Triple negative breast cancer (TNBC) is an aggressive form of disease that does not possess the most common types of receptors that are ordinarily targeted by many breast cancer treatments. It accounts for 10-15 percent of all breast cancers and is associated with poorer patient outcomes, according to the American Cancer Society. TNBC is more likely to have metastasized, or spread, to vital organs by the time it is diagnosed and is more likely to recur following treatment than other types of breast cancer.

“There are currently very few drugs that effectively inhibit the growth of triple negative breast cancer metastases, and our studies seek to discover new combination therapies that may be effective treatments for the disease,” said Harrell, a member of the Cancer Molecular Genetics research program at Massey and assistant professor of pathology at the VCU School of Medicine. “By specifically testing a unique set of metastasis models, we are seeking to provide new treatment options for current patients with advanced TNBC.”

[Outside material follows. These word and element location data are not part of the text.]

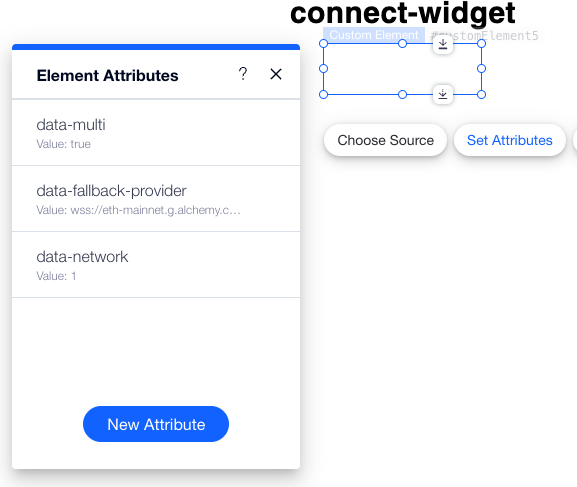577x487 pixels.
Task: Open the data-fallback-provider attribute
Action: [156, 199]
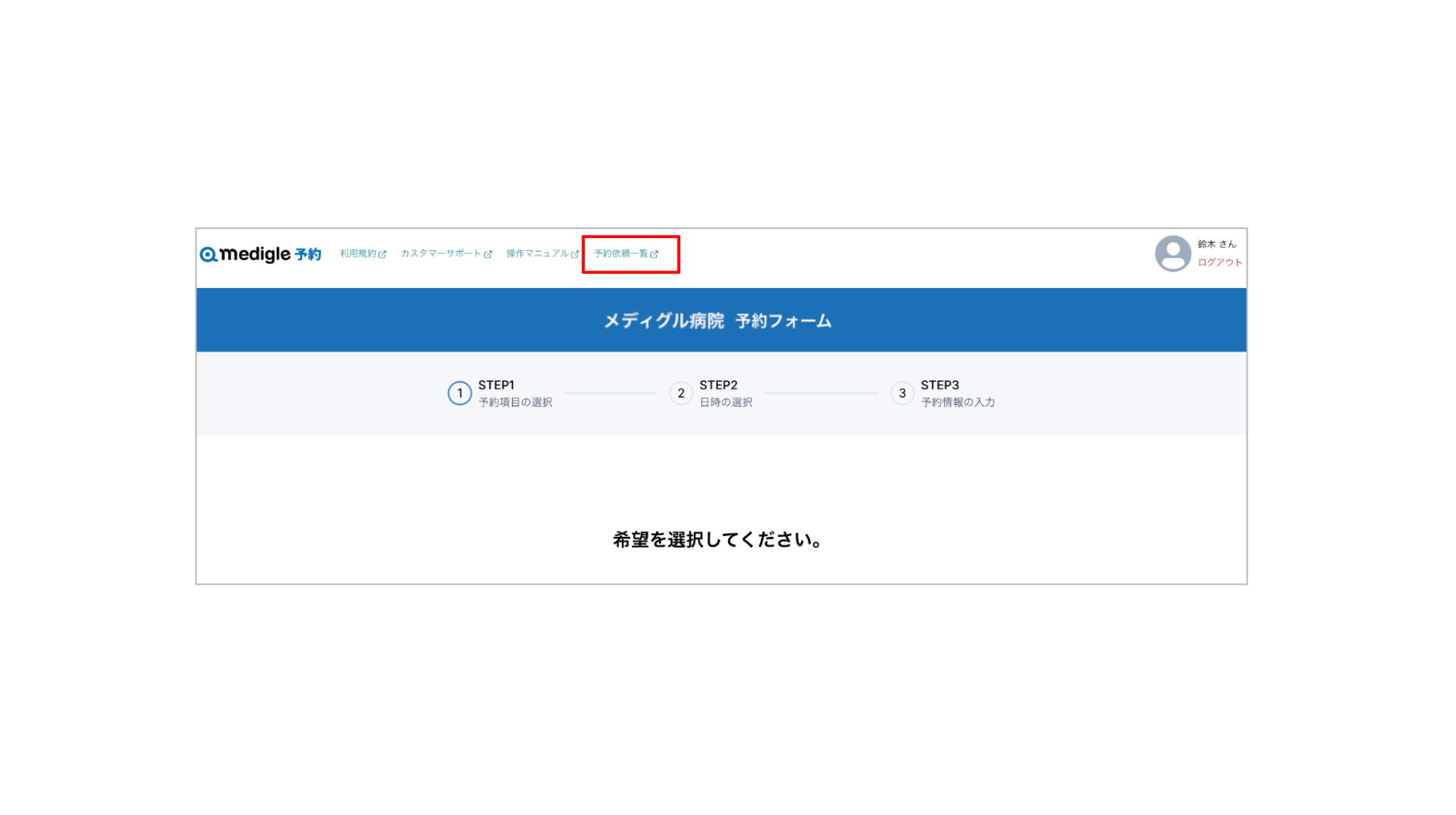1456x815 pixels.
Task: Click the external-link icon beside 利用規約
Action: [x=382, y=255]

In 2015, the National Cancer Institute launched MATCH, a precision medicine clinical trial in which cancer patients are assigned a specific course of treatment based on the genetic mutations found in their tumors through DNA testing and genomic sequencing. Through this method, the drugs prescribed are intended to target the mutated cells unique in each cancer patient.

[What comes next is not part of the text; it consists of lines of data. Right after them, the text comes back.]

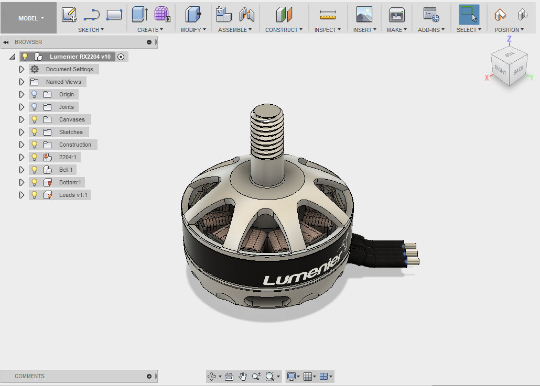Open the MODIFY menu
The height and width of the screenshot is (386, 540).
click(x=193, y=30)
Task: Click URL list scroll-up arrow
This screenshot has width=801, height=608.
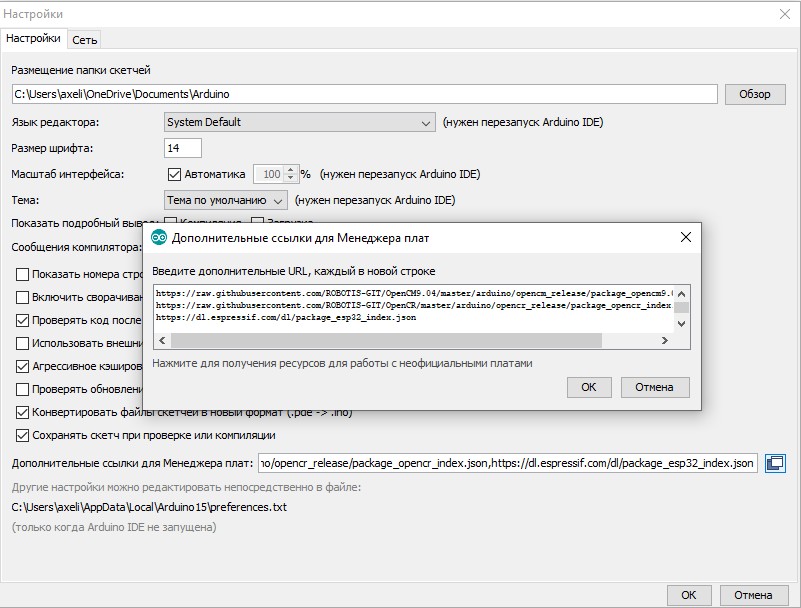Action: point(681,291)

However, Harrell said it is rare that a single drug will be effective in the long-term to prevent the tumor from returning or growing. The purpose of his research project funded by Komen is to identify secondary drugs or combinations of treatments that can be given to a patient in addition to the NCI-MATCH assigned therapy for more effective treatment of metastatic breast cancer.

Funded through a three-year Career Catalyst Research Grant, Harrell’s lab will assess 50 genes frequently mutated in a variety of cancer types and separate patient-derived xenografts (PDXs) — tumor samples that have been extracted from cancer patients and used as models for research — into treatment groups as defined by NCI-MATCH. Once the samples have been classified into the different disease groups, Harrell will first treat the tumors individually and then in combination with one of more than 1,000 medications approved by the U.S. Food & Drug Administration. The three drug combinations most efficient at killing the cancer cells will then be tested on more PDX tumors in other preclinical models.

“The drug combinations that are most effective will then be tested on established metastases, including those that have become unresponsive to chemotherapy,” Harrell said. “We hope to provide new rational treatment options that can be tested in clinical trials of metastatic breast cancer patients starting in 2022.”

Collaborators on this research include Mohammad Al-Zubi from Harrell’s lab; and Andrea Ferreira-Gonzalez, Ph.D., and Scott Turner, Ph.D., of the Department of Pathology at the VCU School of Medicine.

Susan G. Komen awards Career Catalyst Research Grants to support outstanding translational research focused on the understanding, detection and treatment of metastatic breast cancer in an effort to cut the number of breast cancer deaths in half by 2026.

“Breast cancer does not affect everyone equally and with the grants we’re funding this year, we’re moving closer to new therapies for aggressive forms of cancer, understanding why treatment doesn’t work in some patients and making sure everyone has access to the care they need,” said Paula Schneider, CEO of Komen.